A vessel trapped in the frozen Arctic ocean miles from the shore, takes on a stranger. The woman warns of an imminent attack from a creature of superhuman strength. The Captain, Ralf Wile (Francis Redfern) is determined to defend his cargo, as this horrifying tale emerges.
In a Rose original production, Ciaran McConville’s gripping rewrite of Mary Shelly’s Gothic Frankenstein is one for the information age and its darker than ever and just as terrifying.
We saw with Orwell’s 1984 being re-made for Broadway and the Westend recently, an audience could draw comparison into what is happening in today’s politics. McConville has made Shelly’s Frankenstein relevant to today by bringing it into the 21st century. Is the monster a scapegoat? There is an elemental battle of good and evil within all of us.
Directed by Lucy Morrell the show runs at the Rose Theatre in Kingston from Thursday 27th to Saturday 29th of February.
The cast, who are all alumni of the Rose Youth Theatre, really bring this play to life. Eleanor Clark gives a memorable performance as the Creator. As a scientific experiment, she plays God in creating this ‘creature’.
Anna Pryce’s depicts The Creature and is truly impressive. She contorts her body in the beginning of her performance. When she escapes into the public, she initially learns from the people around her. They however become afraid of her and she is cast out. Shunned by the people she interacted with and by her creator she seeks revenge and all hell breaks loose.
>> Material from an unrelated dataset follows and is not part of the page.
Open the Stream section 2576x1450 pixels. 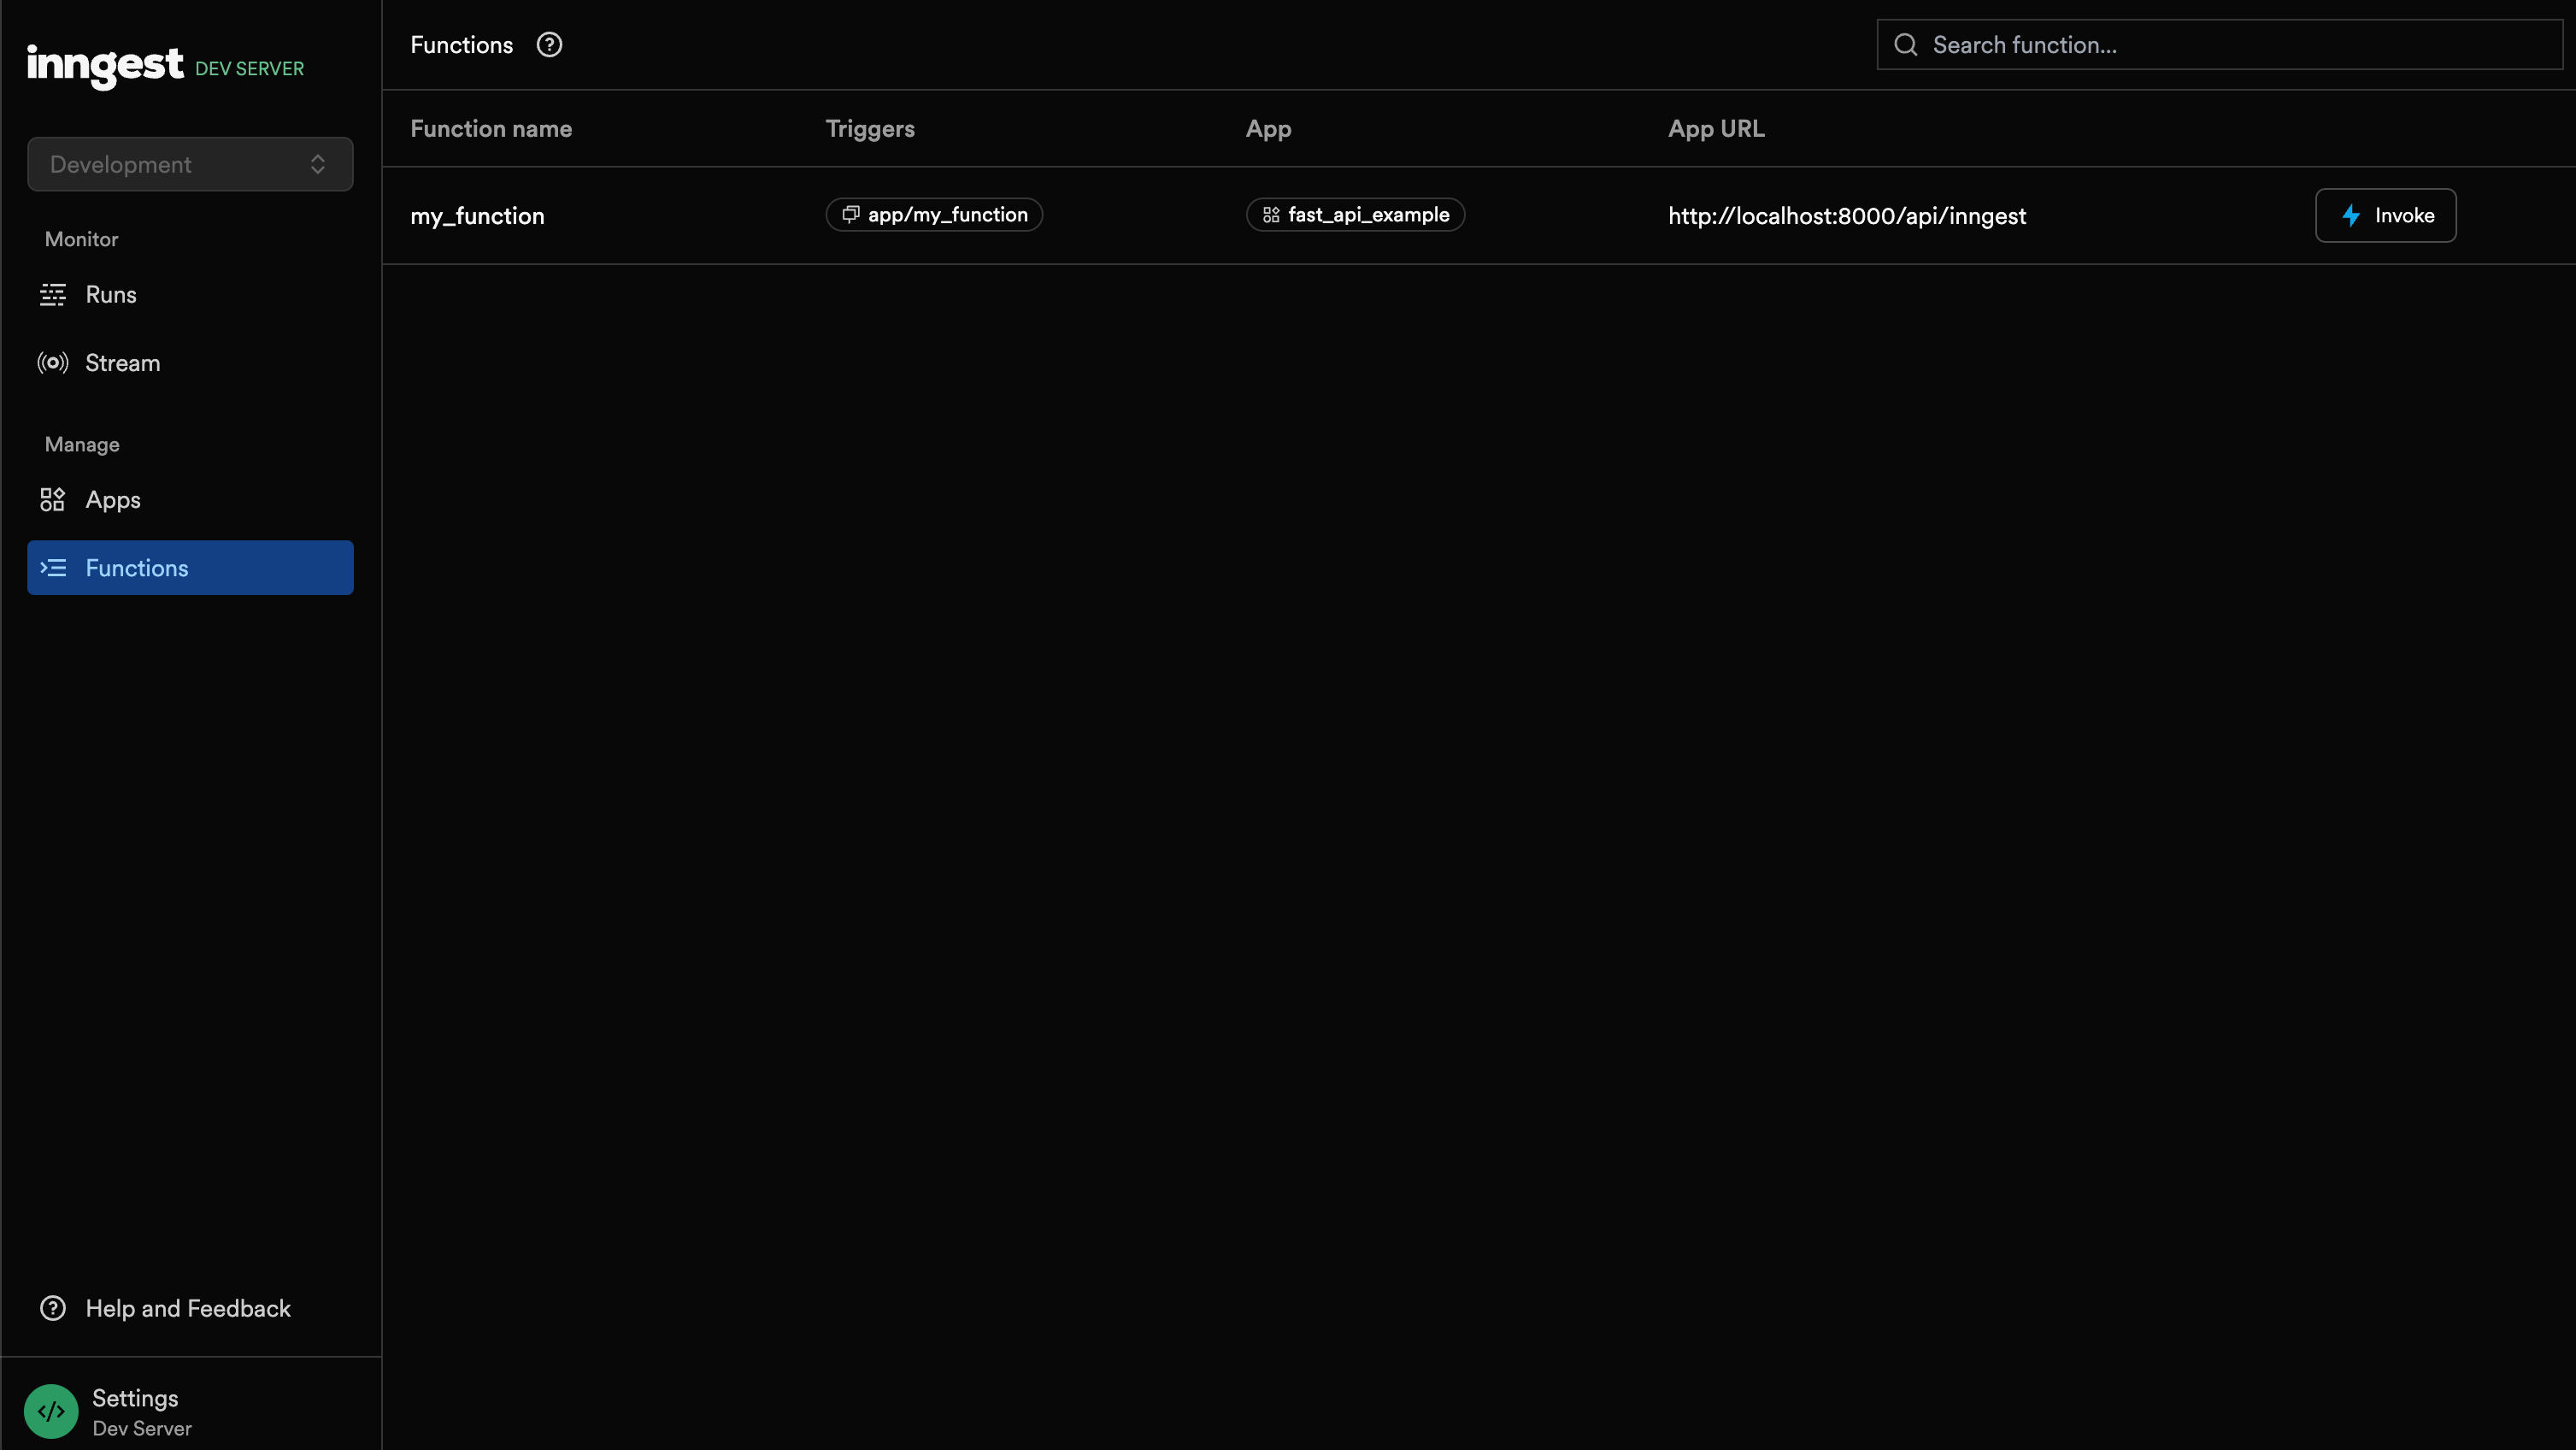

I am always eager to see the Rose Theatre’s impressive staging at performances. True to form Philip Connolly’s set does not disappoint here. The lighting and tangled wiring gives the staging a more modern yet gothic feel.
‘I was both one and zero, creator and destroyer, disease and cure, God and monster.’
The Creature [Frankenstein retold] runs at the Rose Theatre in Kingston from Thursday 27th to Saturday 29th of February.